So, if I do not enter contests, why is it that I build models?
Years ago, I did compete some in club and local contests and a few regional ones in New England where there was more modeling activity. I actually won a few awards, and was pleased with them, but I found the experience unrewarding.
There were too many modelers who took it all so seriously and were really upset if they were not invited to the winner’s circle. I could not see it. Frankly, if I got a complement from another modeler, it always felt good, particularly one whose work I respected.
But to get all wound around the axel over some piece of ribbon or a plated plastic trophy? That did not appeal to me.

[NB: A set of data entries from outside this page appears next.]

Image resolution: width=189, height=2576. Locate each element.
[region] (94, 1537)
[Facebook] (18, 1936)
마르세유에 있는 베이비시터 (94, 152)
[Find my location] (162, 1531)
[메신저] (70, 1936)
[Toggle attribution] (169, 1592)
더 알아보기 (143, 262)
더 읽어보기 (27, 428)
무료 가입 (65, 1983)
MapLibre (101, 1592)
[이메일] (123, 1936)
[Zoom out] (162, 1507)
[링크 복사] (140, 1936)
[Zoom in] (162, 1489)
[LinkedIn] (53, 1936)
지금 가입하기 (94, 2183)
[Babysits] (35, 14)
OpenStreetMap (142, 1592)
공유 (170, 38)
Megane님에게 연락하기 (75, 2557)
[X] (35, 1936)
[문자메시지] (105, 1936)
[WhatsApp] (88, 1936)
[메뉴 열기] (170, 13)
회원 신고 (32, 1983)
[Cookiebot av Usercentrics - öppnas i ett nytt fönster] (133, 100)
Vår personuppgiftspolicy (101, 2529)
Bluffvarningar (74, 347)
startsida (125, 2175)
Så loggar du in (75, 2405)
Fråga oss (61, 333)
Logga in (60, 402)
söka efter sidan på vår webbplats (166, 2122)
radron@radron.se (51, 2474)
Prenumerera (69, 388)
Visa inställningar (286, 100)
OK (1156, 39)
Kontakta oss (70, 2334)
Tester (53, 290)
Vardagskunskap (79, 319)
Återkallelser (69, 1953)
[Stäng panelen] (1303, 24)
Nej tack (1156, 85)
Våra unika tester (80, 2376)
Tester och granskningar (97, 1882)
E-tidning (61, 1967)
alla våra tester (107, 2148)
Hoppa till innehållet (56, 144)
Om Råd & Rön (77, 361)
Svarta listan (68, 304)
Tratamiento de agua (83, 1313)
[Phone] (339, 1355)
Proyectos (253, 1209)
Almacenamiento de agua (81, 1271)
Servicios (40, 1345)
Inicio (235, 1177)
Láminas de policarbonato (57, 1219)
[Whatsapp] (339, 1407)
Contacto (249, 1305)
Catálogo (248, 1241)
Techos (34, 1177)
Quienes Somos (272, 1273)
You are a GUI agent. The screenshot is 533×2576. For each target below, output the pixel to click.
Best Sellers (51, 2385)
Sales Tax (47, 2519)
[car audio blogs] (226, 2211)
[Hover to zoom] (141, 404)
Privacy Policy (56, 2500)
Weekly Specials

So, why do I build models? I can give you the typical answer, i.e., I am interested in military history, I am interested in aviation and have always been interested in armored vehicles. I started when “Leave It To Beaver” was in prime time. I dumped it for cars and girls.
The typical answer most modelers give.
When you come right down to it, for me the real answer is the “zen of model building”.
A definition of zen is “a state of calm attentiveness in which one’s actions are guided by intuition rather than by conscious effort.”
“Perhaps that is the zen of gardening—you become one with the plants, lost in the rhythm of the tasks at hand.— Irene Virag.”
When I open a new kit and start examining the parts and reading the instructions as I plan the build, I do achieve a state of calmness that is difficult to achieve otherwise. I am taken out of all other concerns and concentrate on doing my best to make a replica that will match my expectations and no one else’s. I am getting “lost in the rhythm of the tasks at hand.”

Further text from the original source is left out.